Lately I have read two articles in bar journals discussing aspects of “estate planning” involving transferring property to relatives or into self-settled “special needs” trusts. Neither article mentions much less discusses the New Jersey Uniform Fraudulent Transfer Act. Yet the prospect of a transfer being unwound by a creditor or creditor representative (such as a bankruptcy trustee) is a real concern. Both those engaged in such planning activites and their lawyers need to keep this in mind.
Under both state and federal law (11 USC 548), a transfer can be “avoided” and the transferred property or its value recovered by creditors where the transfer was either with intent to “hinder delay or defraud” creditors, OR the transfer was made for less than “reasonably equivalent value” in exchange, at a time the person making the transfer was insolvent, rendered insolvent, or put into a position of not being able to meet current or reasonably anticipated future debts.
Stated in simpler terms, you cannot give away your property that creditors could seize to pay your debts, unless you get money or value in exchange that is roughly equivalent to what it is worth. Of course, if you pay off all your debts and stay debt free for a reasonable period of time afterwards, this may not be a problem.
Claiming that you intended to do estate planning rather than depriving your creditors is a defense that any good attorney can defeat, especially if the transfer was made to close family members, or creditors were starting to hound you. Intent to defraud can (and usually is) proven by looking to various “badges of fraud”. Not getting fair value in exchange is one of them.
Transferring your assets into a trust for your own benefit does not protect them from the claims of creditors. These “self-settled” trusts cannot, under New Jersey statutes, be used to insulate the property from creditors.

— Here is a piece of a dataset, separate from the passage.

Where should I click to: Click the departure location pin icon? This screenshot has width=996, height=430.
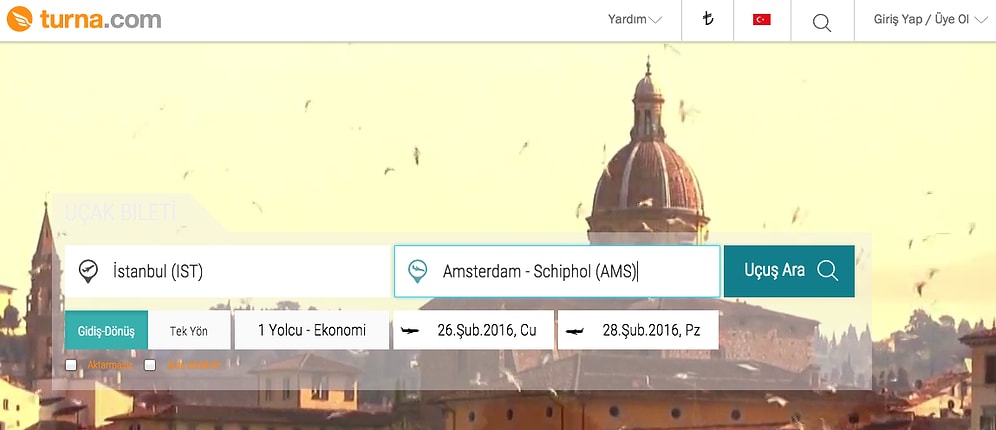point(88,271)
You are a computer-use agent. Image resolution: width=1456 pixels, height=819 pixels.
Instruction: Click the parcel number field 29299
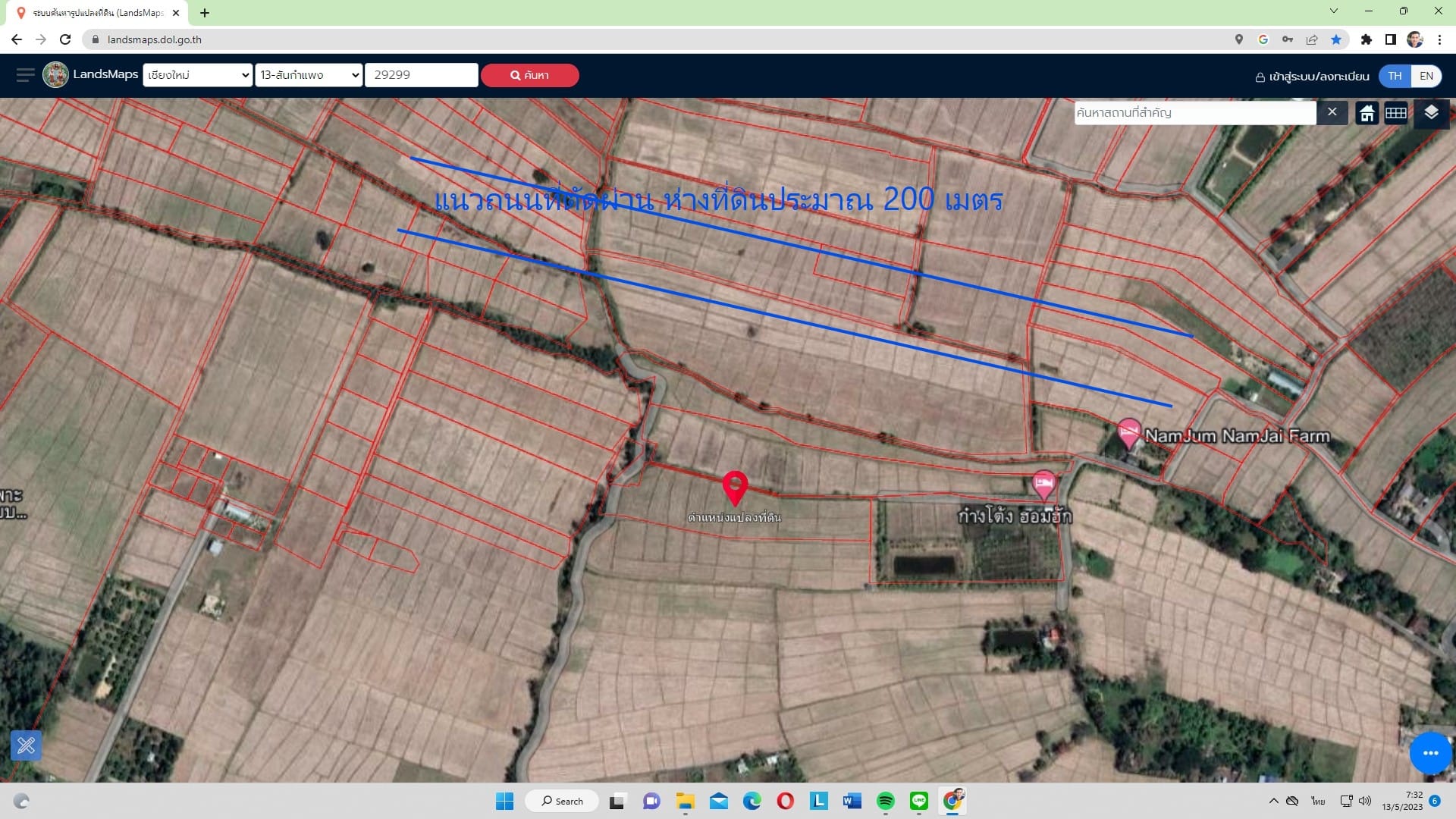click(422, 75)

Most importantly, the creditors who can pursue fraudulent transfer claims include “future” creditors, not just those who were owed money when the transfer was made. While a 4 year statute of limitations applies to many such state law claims, even after the 4 years is up, a creditor can sue up to a year after he or she learns of the transfer. And federal agencies, such as the IRS (or a bankrutpcy trustee in a bankruptcy case where taxes are owed) has up to 6 years.
We often say that those who want to engage in “asset protection” need to do it at a time when they do not need it. Usually, the impetus to these efforts is some impending problem, legal, medical or otherwise. Like so much else, timely counselling by someone who knows this area and has both pursued and defended these types of claims is invaluable. With proper guidance and planning, the problems I have outlined here can be minimized or avoided.